(Data section begins)

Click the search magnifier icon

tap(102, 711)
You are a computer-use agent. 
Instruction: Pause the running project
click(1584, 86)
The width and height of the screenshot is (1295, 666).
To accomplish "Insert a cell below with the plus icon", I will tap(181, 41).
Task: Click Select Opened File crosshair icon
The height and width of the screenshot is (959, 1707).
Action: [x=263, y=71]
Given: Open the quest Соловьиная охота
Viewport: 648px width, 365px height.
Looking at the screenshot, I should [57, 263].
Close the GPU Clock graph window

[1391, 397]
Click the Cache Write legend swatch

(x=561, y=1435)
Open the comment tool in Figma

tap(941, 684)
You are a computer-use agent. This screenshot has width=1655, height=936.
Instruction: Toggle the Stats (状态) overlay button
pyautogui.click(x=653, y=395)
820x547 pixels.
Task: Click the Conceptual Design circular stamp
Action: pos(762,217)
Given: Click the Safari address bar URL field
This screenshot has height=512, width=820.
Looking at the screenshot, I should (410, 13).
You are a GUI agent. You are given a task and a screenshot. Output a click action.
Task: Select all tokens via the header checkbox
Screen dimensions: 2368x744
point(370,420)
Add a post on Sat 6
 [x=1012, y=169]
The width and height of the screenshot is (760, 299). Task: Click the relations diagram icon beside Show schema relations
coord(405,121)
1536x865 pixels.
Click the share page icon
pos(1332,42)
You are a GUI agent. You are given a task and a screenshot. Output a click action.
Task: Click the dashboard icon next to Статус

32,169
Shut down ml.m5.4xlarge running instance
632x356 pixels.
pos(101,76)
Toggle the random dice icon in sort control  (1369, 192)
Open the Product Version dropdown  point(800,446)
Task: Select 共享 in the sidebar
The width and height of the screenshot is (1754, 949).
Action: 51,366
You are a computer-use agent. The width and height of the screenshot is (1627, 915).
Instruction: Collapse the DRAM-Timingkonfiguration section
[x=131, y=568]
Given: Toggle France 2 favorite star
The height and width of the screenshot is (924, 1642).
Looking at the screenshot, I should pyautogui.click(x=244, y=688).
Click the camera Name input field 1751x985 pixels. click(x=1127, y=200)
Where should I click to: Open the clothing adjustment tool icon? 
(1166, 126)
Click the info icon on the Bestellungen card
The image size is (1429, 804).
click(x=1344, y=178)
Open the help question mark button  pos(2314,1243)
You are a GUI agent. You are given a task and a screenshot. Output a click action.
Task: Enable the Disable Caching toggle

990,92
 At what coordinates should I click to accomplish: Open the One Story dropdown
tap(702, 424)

(Data section ends)

§ **Work instruction**: Everything in the data should be copied exactly. Leave nothing out.

§ **Expected answer**:
Click the search magnifier icon

tap(102, 711)
You are a computer-use agent. 
Instruction: Pause the running project
click(1584, 86)
The width and height of the screenshot is (1295, 666).
To accomplish "Insert a cell below with the plus icon", I will tap(181, 41).
Task: Click Select Opened File crosshair icon
The height and width of the screenshot is (959, 1707).
Action: [x=263, y=71]
Given: Open the quest Соловьиная охота
Viewport: 648px width, 365px height.
Looking at the screenshot, I should [57, 263].
Close the GPU Clock graph window

[1391, 397]
Click the Cache Write legend swatch

(x=561, y=1435)
Open the comment tool in Figma

tap(941, 684)
You are a computer-use agent. This screenshot has width=1655, height=936.
Instruction: Toggle the Stats (状态) overlay button
pyautogui.click(x=653, y=395)
820x547 pixels.
Task: Click the Conceptual Design circular stamp
Action: pos(762,217)
Given: Click the Safari address bar URL field
This screenshot has height=512, width=820.
Looking at the screenshot, I should (410, 13).
You are a GUI agent. You are given a task and a screenshot. Output a click action.
Task: Select all tokens via the header checkbox
Screen dimensions: 2368x744
point(370,420)
Add a post on Sat 6
 [x=1012, y=169]
The width and height of the screenshot is (760, 299). Task: Click the relations diagram icon beside Show schema relations
coord(405,121)
1536x865 pixels.
Click the share page icon
pos(1332,42)
You are a GUI agent. You are given a task and a screenshot. Output a click action.
Task: Click the dashboard icon next to Статус

32,169
Shut down ml.m5.4xlarge running instance
632x356 pixels.
pos(101,76)
Toggle the random dice icon in sort control  (1369, 192)
Open the Product Version dropdown  point(800,446)
Task: Select 共享 in the sidebar
The width and height of the screenshot is (1754, 949).
Action: 51,366
You are a computer-use agent. The width and height of the screenshot is (1627, 915).
Instruction: Collapse the DRAM-Timingkonfiguration section
[x=131, y=568]
Given: Toggle France 2 favorite star
The height and width of the screenshot is (924, 1642).
Looking at the screenshot, I should pyautogui.click(x=244, y=688).
Click the camera Name input field 1751x985 pixels. click(x=1127, y=200)
Where should I click to: Open the clothing adjustment tool icon? 
(1166, 126)
Click the info icon on the Bestellungen card
The image size is (1429, 804).
click(x=1344, y=178)
Open the help question mark button  pos(2314,1243)
You are a GUI agent. You are given a task and a screenshot. Output a click action.
Task: Enable the Disable Caching toggle

990,92
 At what coordinates should I click to accomplish: Open the One Story dropdown
tap(702, 424)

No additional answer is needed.